Problem to solve:
Return, from the material below, each line in which the word "dropdown" is present.

Given records:
========

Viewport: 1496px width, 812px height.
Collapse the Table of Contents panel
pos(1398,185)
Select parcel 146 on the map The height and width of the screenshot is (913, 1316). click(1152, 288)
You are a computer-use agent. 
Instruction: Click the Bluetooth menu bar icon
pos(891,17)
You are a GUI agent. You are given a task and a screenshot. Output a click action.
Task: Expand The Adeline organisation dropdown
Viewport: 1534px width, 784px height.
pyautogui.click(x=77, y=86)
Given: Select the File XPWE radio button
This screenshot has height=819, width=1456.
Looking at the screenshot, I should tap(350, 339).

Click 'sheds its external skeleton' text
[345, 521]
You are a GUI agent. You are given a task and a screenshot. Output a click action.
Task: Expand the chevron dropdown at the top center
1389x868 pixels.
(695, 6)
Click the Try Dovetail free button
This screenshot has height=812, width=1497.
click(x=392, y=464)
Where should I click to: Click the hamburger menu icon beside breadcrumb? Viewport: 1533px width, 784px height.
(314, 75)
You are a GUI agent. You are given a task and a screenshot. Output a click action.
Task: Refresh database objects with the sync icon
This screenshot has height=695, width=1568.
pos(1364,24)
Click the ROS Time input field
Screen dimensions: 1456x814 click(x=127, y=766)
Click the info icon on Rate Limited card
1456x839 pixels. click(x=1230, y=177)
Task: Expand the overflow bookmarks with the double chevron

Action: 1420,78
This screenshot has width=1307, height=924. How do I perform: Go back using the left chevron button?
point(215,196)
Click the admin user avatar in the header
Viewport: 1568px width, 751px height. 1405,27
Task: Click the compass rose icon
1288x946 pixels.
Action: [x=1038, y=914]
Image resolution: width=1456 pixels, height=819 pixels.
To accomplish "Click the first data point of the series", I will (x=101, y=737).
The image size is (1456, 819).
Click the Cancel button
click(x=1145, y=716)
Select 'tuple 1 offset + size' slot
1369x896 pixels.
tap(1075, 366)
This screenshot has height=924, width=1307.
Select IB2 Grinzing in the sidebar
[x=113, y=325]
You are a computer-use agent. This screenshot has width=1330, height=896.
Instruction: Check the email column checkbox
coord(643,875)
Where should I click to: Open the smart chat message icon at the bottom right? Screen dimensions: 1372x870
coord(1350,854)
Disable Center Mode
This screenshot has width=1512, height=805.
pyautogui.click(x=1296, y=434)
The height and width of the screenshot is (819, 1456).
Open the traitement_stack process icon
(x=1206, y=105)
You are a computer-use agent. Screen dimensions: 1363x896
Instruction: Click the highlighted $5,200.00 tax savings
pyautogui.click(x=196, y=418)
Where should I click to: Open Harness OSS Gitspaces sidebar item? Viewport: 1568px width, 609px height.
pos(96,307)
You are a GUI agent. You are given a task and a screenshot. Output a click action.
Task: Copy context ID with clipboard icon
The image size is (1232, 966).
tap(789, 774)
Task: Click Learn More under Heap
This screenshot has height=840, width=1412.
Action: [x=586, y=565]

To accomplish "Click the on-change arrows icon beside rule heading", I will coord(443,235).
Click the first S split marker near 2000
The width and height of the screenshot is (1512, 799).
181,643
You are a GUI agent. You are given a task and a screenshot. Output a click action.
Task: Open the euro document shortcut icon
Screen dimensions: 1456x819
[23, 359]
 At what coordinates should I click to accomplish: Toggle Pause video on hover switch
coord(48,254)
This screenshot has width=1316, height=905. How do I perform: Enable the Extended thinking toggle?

========

Answer space:
Task: Expand The Adeline organisation dropdown
Task: Expand the chevron dropdown at the top center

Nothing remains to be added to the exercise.